### Documento de origem
* * *

A única maneira de normalizar qualquer coisa é fazê-la com tanta regularidade e normalidade que as pessoas deixarão de ter medo disso e começarão a ver isso como um comportamento convencional. Essa é a minha motivação para postar fotos e vídeos das minhas caminhadas. Eu quero que as pessoas vejam e ouçam elas mesmas as reações (e mais importante as não-reações) do público com que eu cruzo.

Universidade de Georgetown, Washinton D.C. Dezembro de 2015. Quem disse que o aquecimento global não é real? 21 graus no dia 13 de dezembro? Mas serviu para uma boa caminhada… nenhuma interação negativa em três horas.

Existe esta idéia equivocada de que andar de peito nu é um desafio, um ato de revolução e que o tráfego vai parar e os bebês vão chorar. Talvez fosse assim em outro tempo e em alguns lugares ainda seja, mas em muitos lugares isso simplesmente não é mais verdade. As pessoas olham, sim. As pessoas ocasionalmente fazem comentários negativos. Mas a vasta, vasta maioria das pessoas reage de forma neutra (me ignorando completamente) ou positiva (sorri, acena, apóia.)

* * *

### Dados fornecidos
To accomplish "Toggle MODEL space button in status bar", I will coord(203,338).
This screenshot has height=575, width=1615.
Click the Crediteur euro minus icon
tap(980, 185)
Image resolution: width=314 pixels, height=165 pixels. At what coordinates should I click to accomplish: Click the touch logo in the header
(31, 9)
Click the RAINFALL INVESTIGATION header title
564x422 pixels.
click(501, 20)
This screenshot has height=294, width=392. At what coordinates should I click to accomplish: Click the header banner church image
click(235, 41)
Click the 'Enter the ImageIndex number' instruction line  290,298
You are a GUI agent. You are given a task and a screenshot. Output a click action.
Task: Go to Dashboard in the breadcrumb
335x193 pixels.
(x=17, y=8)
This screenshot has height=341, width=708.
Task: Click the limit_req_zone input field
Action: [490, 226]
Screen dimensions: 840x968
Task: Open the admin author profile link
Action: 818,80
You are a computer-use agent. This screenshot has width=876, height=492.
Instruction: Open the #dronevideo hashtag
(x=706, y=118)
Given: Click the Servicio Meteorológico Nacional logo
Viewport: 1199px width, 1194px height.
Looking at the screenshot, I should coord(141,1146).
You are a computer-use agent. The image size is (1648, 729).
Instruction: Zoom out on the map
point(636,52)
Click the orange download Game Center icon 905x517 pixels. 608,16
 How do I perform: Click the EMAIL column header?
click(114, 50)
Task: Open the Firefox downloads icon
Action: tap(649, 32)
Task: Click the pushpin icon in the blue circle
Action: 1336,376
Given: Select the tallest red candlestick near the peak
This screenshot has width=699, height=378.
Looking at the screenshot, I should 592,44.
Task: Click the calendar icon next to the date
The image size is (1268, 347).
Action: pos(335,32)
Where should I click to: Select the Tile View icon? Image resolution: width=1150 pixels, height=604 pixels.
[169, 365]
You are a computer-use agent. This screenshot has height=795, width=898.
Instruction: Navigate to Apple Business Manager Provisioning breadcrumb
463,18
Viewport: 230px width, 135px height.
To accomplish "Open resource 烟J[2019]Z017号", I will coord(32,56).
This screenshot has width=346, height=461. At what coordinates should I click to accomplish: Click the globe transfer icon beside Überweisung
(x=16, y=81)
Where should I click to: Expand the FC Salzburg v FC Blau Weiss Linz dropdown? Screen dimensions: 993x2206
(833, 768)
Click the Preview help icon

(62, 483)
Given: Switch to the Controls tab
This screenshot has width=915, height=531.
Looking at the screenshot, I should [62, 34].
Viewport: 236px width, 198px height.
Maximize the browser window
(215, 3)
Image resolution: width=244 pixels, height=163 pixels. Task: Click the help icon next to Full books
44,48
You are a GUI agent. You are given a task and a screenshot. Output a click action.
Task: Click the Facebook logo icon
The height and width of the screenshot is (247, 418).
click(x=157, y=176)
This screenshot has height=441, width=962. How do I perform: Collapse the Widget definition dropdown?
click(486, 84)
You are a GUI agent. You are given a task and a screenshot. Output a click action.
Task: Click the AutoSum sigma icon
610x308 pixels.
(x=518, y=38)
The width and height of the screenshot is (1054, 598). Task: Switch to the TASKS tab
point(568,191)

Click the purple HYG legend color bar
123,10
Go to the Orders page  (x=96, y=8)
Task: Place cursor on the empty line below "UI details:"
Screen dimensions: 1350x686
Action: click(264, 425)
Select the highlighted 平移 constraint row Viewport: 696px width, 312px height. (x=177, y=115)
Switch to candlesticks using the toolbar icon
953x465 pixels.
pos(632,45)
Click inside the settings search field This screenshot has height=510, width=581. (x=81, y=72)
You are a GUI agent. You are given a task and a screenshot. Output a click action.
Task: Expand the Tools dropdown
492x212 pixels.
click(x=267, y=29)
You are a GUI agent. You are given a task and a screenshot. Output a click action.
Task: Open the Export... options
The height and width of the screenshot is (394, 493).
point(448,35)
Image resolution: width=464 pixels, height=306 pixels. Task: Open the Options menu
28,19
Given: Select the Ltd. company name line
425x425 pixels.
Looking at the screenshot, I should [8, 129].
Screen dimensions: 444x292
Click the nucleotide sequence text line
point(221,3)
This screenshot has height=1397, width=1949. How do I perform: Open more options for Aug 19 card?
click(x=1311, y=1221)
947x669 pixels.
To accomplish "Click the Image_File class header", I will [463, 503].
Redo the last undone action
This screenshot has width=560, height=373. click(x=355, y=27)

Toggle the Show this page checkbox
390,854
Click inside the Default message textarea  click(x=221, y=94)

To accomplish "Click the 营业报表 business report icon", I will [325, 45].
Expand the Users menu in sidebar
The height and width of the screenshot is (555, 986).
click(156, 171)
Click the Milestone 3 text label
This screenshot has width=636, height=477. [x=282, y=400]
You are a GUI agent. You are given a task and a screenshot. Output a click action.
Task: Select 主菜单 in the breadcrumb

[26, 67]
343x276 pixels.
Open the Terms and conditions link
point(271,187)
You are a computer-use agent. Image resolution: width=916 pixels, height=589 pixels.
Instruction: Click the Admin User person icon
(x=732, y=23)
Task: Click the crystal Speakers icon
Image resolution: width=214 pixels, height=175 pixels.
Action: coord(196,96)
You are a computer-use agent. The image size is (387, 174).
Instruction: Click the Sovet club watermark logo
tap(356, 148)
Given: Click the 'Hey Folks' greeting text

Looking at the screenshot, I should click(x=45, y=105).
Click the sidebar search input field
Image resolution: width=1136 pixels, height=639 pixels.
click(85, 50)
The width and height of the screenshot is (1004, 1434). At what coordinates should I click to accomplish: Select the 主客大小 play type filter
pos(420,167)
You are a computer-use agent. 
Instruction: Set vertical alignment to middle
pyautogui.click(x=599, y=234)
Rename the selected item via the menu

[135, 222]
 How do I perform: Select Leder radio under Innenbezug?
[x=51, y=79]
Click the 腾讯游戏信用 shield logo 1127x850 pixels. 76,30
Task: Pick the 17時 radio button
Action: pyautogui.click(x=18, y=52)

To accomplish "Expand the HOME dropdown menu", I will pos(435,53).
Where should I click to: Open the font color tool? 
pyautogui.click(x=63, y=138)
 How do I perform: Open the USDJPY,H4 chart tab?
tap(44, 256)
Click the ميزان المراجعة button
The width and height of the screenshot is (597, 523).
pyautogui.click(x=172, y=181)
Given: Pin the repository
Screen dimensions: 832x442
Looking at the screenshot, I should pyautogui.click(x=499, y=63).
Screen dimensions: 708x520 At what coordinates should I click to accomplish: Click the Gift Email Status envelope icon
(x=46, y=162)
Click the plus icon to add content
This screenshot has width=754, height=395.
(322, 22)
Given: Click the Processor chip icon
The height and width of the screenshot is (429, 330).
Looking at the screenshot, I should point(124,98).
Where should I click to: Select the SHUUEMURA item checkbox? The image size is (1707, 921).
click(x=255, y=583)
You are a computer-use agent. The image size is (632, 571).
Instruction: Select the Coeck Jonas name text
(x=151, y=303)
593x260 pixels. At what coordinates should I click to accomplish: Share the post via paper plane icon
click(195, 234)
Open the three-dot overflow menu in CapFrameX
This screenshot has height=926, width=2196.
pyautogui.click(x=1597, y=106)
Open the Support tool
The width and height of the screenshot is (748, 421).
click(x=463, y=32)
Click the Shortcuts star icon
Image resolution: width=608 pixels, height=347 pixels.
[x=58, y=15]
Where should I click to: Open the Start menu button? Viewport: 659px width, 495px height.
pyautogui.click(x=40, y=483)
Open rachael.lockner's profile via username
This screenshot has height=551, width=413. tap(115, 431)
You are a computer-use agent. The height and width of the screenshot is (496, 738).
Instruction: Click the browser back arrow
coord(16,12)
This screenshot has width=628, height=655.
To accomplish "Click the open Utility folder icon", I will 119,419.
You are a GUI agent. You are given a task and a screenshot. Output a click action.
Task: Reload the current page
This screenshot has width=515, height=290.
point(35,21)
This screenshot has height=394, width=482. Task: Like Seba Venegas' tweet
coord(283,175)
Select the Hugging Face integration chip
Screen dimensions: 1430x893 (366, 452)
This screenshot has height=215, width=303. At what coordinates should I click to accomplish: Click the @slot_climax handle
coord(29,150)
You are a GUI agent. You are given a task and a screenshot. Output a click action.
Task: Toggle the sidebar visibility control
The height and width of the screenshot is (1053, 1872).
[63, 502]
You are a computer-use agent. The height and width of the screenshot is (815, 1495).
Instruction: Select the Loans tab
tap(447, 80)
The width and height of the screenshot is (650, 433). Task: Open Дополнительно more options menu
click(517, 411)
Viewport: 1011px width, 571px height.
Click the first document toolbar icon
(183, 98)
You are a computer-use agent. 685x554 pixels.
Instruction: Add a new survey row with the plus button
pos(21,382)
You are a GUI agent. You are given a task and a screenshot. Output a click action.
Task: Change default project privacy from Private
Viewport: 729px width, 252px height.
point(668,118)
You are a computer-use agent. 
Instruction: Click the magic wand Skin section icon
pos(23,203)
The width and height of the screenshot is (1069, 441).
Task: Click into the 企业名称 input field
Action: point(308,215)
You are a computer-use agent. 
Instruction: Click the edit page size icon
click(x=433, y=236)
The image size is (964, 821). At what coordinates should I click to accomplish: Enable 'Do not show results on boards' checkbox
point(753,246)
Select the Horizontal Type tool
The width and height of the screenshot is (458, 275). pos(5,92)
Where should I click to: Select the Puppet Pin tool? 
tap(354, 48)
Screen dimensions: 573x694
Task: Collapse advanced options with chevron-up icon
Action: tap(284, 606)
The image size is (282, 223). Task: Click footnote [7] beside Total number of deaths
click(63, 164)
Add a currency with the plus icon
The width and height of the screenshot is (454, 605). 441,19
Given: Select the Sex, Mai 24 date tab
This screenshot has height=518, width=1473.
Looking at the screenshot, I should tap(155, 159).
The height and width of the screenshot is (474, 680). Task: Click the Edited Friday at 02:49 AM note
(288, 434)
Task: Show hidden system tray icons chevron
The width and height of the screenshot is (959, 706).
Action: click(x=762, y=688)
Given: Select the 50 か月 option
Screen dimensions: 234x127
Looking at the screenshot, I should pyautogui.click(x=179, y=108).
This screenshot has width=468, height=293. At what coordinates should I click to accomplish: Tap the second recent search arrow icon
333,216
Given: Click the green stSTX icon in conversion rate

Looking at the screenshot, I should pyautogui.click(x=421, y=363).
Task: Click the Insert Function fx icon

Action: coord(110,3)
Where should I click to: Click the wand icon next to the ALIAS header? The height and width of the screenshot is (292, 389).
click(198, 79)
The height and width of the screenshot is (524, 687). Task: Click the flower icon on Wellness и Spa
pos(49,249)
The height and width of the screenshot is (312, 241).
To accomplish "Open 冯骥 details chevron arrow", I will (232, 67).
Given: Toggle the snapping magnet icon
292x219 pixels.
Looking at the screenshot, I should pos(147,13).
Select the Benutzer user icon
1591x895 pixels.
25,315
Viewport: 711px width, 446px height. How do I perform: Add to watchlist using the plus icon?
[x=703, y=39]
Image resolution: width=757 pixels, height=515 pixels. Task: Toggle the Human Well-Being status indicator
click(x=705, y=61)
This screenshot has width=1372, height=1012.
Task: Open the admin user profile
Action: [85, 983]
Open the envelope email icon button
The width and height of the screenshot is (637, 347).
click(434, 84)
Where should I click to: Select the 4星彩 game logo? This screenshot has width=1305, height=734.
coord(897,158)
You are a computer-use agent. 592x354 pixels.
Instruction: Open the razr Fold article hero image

* * *

### Tarefa a resolver
Dê sequência ao texto sobre as caminhadas de peito nu em público, começando logo depois da última frase. As linhas acima vêm de outra fonte.

### Resposta da tarefa
É por isso que eu não grito com as pessoas, brado palavras de ordem ou discuto. Esses são comportamentos assustadores em qualquer lugar, e se eu grito com as pessoas elas ouvirão apenas volume e não palavras. Elas também associarão o peito nu feminino com raiva e ameaça. E eu quero que elas associem com saúde e normalidade.

Uma pessoa precisa processar muita coisa para transformar uma opinião fortemente segura. Quando eu ando com o peito nu, eu deixo as pessoas passarem por esse processo sem julgá-las. Eu não lhes dirijo olhares de reprovação. Eu não as desprezo. Eu nem mesmo observo suas reações. É no fim das contas uma conversa privada que elas precisam ter com elas mesmas, que provavelmente só acontecerá horas, dias ou semanas depois que me virem na rua. Talvez nunca aconteça. Eu não posso controlar isso. Tudo o que eu posso fazer é apresentá-las ao assunto.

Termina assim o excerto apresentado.